Date of this Version

2021

Document Type

DNP Project

Rights

default

Abstract

Cognitive impairment is a medical condition that requires much of the healthcare community's attention. It is a comorbidity that has multiple negative impacts on managing concomitant medical diseases and the health care industry in general. There are at least 5.8 million individuals 65 years and older living with A.D., which will be almost triple by the year 2050. Even though assessment of cognitive impairment has been a part of the Medicare annual wellness visit (AWV) since the implementation of the Affordable Care Act in 2010, cognitive impairment and dementia are under-diagnosed in primary care. According to the Alzheimer's Association Report (2019), primary care physicians state to assess only about 50 percent of patients routinely. A literature review was conducted to determine if an educational intervention in a primary care setting would improve cognitive screening rate and accuracy using the Saint Louis University Mental Status (SLUMS).

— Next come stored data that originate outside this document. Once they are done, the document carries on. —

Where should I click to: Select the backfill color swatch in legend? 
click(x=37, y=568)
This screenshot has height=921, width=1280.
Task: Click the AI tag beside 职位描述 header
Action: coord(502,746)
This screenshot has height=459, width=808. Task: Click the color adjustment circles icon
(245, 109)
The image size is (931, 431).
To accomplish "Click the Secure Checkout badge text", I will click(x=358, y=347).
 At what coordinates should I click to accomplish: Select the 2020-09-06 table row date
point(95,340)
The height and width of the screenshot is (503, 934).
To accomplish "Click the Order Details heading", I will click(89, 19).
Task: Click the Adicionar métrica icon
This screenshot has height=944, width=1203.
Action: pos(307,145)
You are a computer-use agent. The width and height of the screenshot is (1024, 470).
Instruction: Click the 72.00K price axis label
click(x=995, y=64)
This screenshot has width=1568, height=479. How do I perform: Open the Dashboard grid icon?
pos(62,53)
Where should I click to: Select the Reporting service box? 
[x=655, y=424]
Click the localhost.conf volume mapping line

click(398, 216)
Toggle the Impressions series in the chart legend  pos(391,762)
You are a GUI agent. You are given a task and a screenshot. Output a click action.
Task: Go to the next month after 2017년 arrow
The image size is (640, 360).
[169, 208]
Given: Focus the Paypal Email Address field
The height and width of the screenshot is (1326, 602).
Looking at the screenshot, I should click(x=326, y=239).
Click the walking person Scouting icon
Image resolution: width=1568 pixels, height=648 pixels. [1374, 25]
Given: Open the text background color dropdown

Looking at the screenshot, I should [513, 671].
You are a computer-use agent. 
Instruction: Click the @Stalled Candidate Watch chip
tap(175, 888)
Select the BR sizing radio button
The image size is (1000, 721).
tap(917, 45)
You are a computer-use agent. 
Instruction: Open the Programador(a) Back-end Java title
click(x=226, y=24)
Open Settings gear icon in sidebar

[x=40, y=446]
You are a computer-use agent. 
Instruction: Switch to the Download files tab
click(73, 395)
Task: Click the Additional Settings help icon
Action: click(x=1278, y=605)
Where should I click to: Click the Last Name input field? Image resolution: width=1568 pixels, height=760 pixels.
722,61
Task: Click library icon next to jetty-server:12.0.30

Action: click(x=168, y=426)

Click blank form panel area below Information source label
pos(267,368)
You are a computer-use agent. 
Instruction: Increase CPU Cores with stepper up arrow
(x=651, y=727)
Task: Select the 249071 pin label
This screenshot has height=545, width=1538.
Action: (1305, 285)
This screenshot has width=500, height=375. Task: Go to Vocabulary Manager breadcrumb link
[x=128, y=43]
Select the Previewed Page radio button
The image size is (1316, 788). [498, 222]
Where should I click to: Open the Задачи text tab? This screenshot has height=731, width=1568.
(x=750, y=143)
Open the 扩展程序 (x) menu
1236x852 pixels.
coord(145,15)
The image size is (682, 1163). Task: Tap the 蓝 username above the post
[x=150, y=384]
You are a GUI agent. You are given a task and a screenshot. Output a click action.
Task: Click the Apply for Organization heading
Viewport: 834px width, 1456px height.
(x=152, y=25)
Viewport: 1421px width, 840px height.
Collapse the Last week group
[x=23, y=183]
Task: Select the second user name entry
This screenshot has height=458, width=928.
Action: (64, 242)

The literature review included seven articles from 2015 to 2020 on factors that cause delayed, under-diagnosis, and missed diagnosis of cognitive impairment in primary care. Most of the articles concluded that lack of training and confidence, provider educational needs are significant challenges to cognitive screening. Also, scoring errors is a significant problem that causes delayed and missed diagnosis. However, educational intervention should improve providers' and nurses' knowledge of dementia in primary care and increase timely diagnosis.

The literature review results were used to develop a quality improvement project to improve staff's cognitive screening accuracy, knowledge, and confidence using the SLUMS. The literature review was also used to create an educational intervention, and a pretest and posttest questionnaire was developed to assess the effectiveness of the intervention. A Letter of recruitment was emailed to all potential participants at the primary healthcare clinic. The educational intervention was done virtually using Microsoft teams. The consent, pretest, and posttest were completed via Qualtrics. The data analysis shows an overall improvement in the average scores on the pre-and posttest after completing the educational intervention. In sum, a tool-specific educational intervention can improve cognitive screening rate and accuracy in primary care settings.